节选文段:
使用terraform 进行gitlab 代码仓库批量迁移
gitlab 的代码是在文件目录中,这个对于批量迁移很简单,只需要copy 文件夹(但是对于不同gitlab server 可能需要重新设置目录权限)
几个问题
- 大批量仓库tf resource问题
直接使用默认的不是很好,需要配置的比较多,解决方法,可以通过直接查询数据库数据,使用模版引擎生成tf 文件,可选的开发语言很多,但是使用nodejs
开发可能会比较方便的
- 仓库代码拷贝问题
推荐通过rsync 等工具,进行数据同步,因为git repo 存在软连接的问题,一般的scp 不能附带信息
- tf 模版编写
因为可能存在多层级group,所以需要查询原有gitlab pg 数据库进行分析处理,这个分析下sql 就可以了(通过自关联查询,多级处理)
- 用户权限处理
这个稍有复杂,tf gitlab provider 提供了用户权限操作的,但是对于不用的gitlab server 系统层面只识别的是用户id,但是这个id 是系统生成的
这个可以通过email 等能确认是唯一的进行关联处理,通过查询,在模版生成的时候指定用户id
一个参考实现
- 模版处理
通过nodejs,为了方便管理,对于仓库信息通过rest 接口暴露,使用dotenv 管理环境变量
yarn add node-fetch mustache dotenv
app.js: 模版生成代码
const fetch = require('node-fetch');
require("dotenv").config()
const Mustache = require("mustache");
const fs = require("fs")
fetch(process.env.gitlab_api)
.then(res => res.json())
.then(body => {
fs.readFile("template/temp.mu", {
encoding: "utf8"
}, (err,result) => {
if (err) {
console.log("some wrong")
} else {
let output = Mustache.render(result, body);
console.log(output)

任务目标 1: 按照节选文段的说法,拷贝仓库代码时推荐借助什么工具同步数据?
任务目标 2: 请把节选文段中的这句话译为英文:“推荐通过rsync 等工具,进行数据同步,因为git repo 存在软连接的问题,一般的scp 不能附带信息”
所附资料与此处作业无关。

所供资料:

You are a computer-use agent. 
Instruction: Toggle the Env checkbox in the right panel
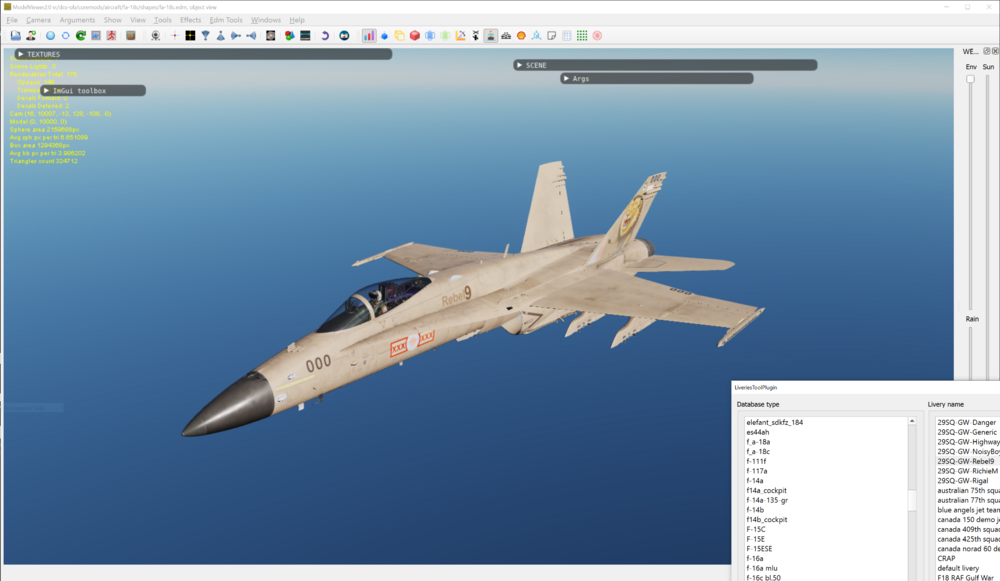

完整输出 1: 推荐使用 rsync 等工具进行数据同步。

完整输出 2: It is recommended to synchronize the data with tools such as rsync, because git repos have the issue of symbolic links, and ordinary scp cannot carry that information along.